The Daily Evening Express, August 17, 1864


HARMAN. At the residence of his father, Owing's Mills, Md., on the 1st inst., Charles Herbst Harman, of Co. E, 11th Maryland Regiment, eldest son of John H, and Fannie Harman, aged 18 years, 10 months and 14 days.

The Baltimore County American commenting upon the subject of the above notice, says: “It is seldom that we are called upon to record the death of one who, to our limited ideas of military affairs, was more naturally fitted for military life than was our young friend Charley Harman; endowed by nature with much more than ordinary intelligence and firmness, for one of his years, he had the strongest inclination for a military life since the commencement of the war. In 1862, his father being drafted, he offered himself as a substitute, then only sixteen years old, and although he was of extraordinary size and strength for a boy of his age, was rejected upon account of extremely tender age. Nothing daunted, however, he made a personal application to Governor Bradford for his influence. His fine personal appearance and noble bearing induced the Governor to use his influence, but notwithstanding, he was refused admission, much to his mortification and sincere regret. Often since has he asked the consent of his loyal mother, who always, from the best and purest motives, vis; his youth, refused to give her consent, until the call for one hundred day men was issued, when he again renewed to his parents his request to permit him to enlist, which request was granted. He participated in the battle of Monocacy on the 10th of July last, the exposure of which, no doubt, sowed the seeds of his disease, typhoid fever. On Friday last, he arrived at home from the Relay House, Baltimore and Ohio Railroad, very sick, and in a few days ended his earthly career. In this sad bereavement, the parents of this noble and brave boy have at least the consolation that, whilst they have been robbed of their first-born, by the fortunes of an accursed war and rebellion against the best country that God ever gave to man, they know that he died the death of a Christian patriot, which is to them ten thousand times better and more satisfactory than if he still lived and bore the mark of a traitor to his country, thereby making him also a traitor to his God. Charley's young companions mourn his untimely death, as all his friends and acquaintances do. Let them strive, then, that their life be like his, that their end may be no loss regretted by all their acquaintances and friends.

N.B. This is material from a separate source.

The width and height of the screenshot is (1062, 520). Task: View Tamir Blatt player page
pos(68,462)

The Lancaster Examiner, August 24, 1864

On the 5th inst., after a short illness of typhoid fever, at the Relay House Hospital, BENJAMIN C. of Company F, 11th Md. Vols., eldest son of Chalkey B. Cutler, in the 19th year of his age.


Baltimore Sun, December 9, 1864

SPECIAL NOTICE —ELLICOTT'S MILLS December 7th, 1864.—SERGEANT JOHN G. STACK, of Company B, Eleventh Regiment Maryland Volunteer Infantry, is very thankful to the person or persons Who sent him the Straw Matress and Comfort. He would like to know who it was that sent them to him.

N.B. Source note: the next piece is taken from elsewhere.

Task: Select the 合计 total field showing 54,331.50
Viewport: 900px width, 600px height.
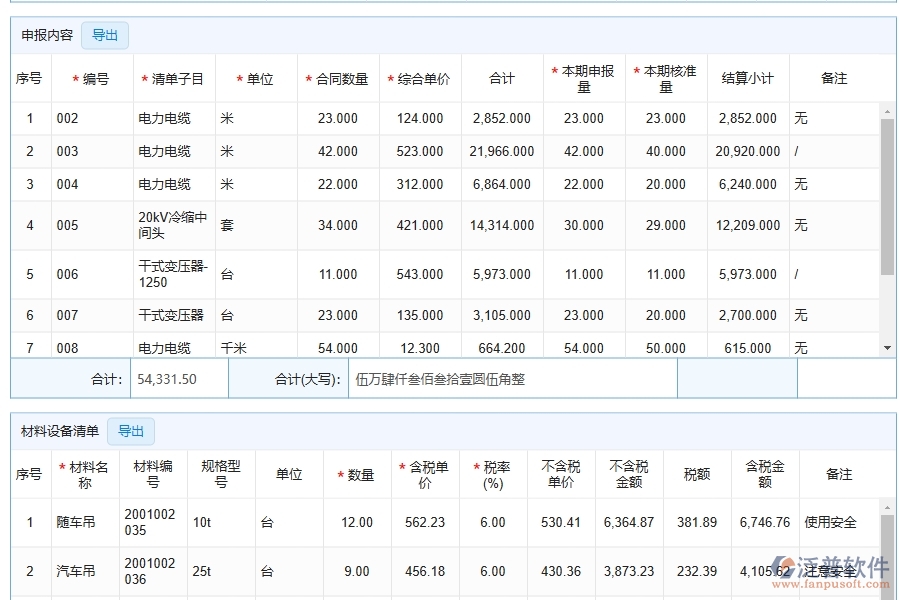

The Baltimore Sun, February 17, 1865


A few more Men wanted Hurry up or you will be too late. The service is for one year only. Regiment doing duty in the State at the Relay House.


J. F. JOYCE & CO.,
28 South st., opposite Second,
first floor, back room.


Charles Thornton Moore letter dated March 11, [1865], Identifier MCW_MDCH_11-07-16_DON0005_0004

Fort Dix Relay House March 11th

Dear Mother

I received your letter yesterday and was very glad to hear from you. I am still at the relay House and I think we will stay here our time out. I was sent up to Ellicotts Mills the other day on detached duty I only staid there a day when I came back. We are having a very nice time here. The company was pad off about two weeks ago, but I and Joe Wynn and four others did not get any pay because we was not mustered for pay and I was sick at home when the company was mustered. We were musterded for pay the last of last month and we expect to get paid about the 20th of this month. I cannot come in town yet but I expect to be in next week. I suppose ginnie has not come home yet let me know when she comes let me know if John Tennant has gone away yet. Joe Wynn and I sleep to gether and I think he is a very nice fellow. Write soon as you get this and direct as before no more at present but remain your son.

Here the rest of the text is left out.